# How and when do you do Thanksgiving?



## Ronni (Nov 9, 2019)

For quite a few years now I've celebrated Thanksgiving on whatever day worked for my family and friends who attend.  With 5 kids it became impossible to gather all my kids around on the traditional Thursday because their spouses and/or significant others were also wanting to or were obligated to attend THEIR nuclear family's celebration.  As I don't care WHEN we all get together, just THAT we do, I chose to schedule Thanksgiving whenever it worked for everyone.  The day changes each year, depending.

A couple years it's even been the weekend before or the weekend after.  My own children are SO grateful that I'm flexible, because that means they aren't pressured.  A couple of them already attend several events on the same day...for one, their spouse has a Mom and Stepdad plus a Dad and Stepmom, both of whom hold the get together on Thursday, though thankfully one is a lunch thing and one is a dinner thing.  For another of my kids' spouses there's a Gran get together separate from Mom and Dad's.  It gets cumbersome and confusing to try and sort out all those schedules, so I just don't anymore!  Which works for me as I get an extra day or two to make food, and great for everyone else because they aren't stressed.

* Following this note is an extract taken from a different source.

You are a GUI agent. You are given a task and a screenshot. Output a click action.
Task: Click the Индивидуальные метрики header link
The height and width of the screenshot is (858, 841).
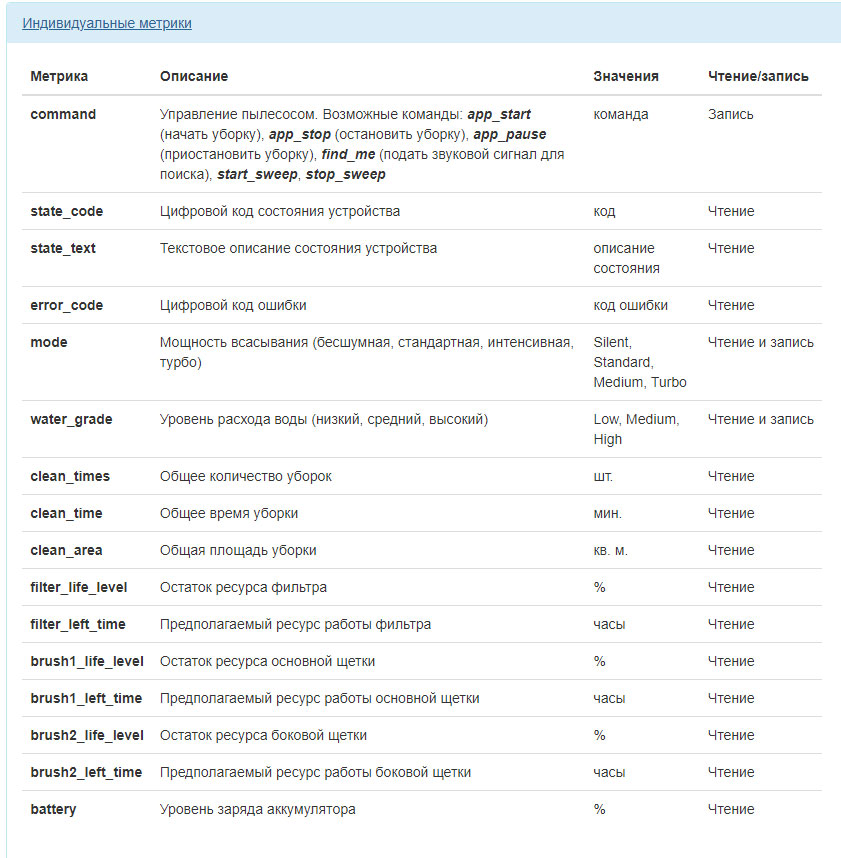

My son in law smokes or deep fries the turkey.  Sometimes both.  It's absolutely delicious..far better than anything I can roast in the oven, so that's been the default for a few years now.  I make it potluck so everyone brings a side or dessert or sometimes both, and then I fill in the gaps.  It's very informal, we eat off paper plates because that reduces cleanup all round.  My youngest boy (youngest ha!  He's 35!)  enjoys being bartender, so he brings his supplies and sets up an informal bar on the kitchen island.

Several of my kids and friends have things they always make...son #2 a broccoli casserole, my daughter makes a killer sweet potato casserole, one of the guests always brings the stuffing and gravy, and EVERY SINGLE YEAR we argue over whether to call it stuffing or dressing (maybe that's a southern thing?) I start three days early making the gravy and I typically make about a half gallon .... I swear they drink it like soup!

It's a fun, crazy, boisterous and noisy get together.   We play games after, the grandkids are tearing around like crazy, the dogs are ever alert for an opportunity to steal food, everyone has fun.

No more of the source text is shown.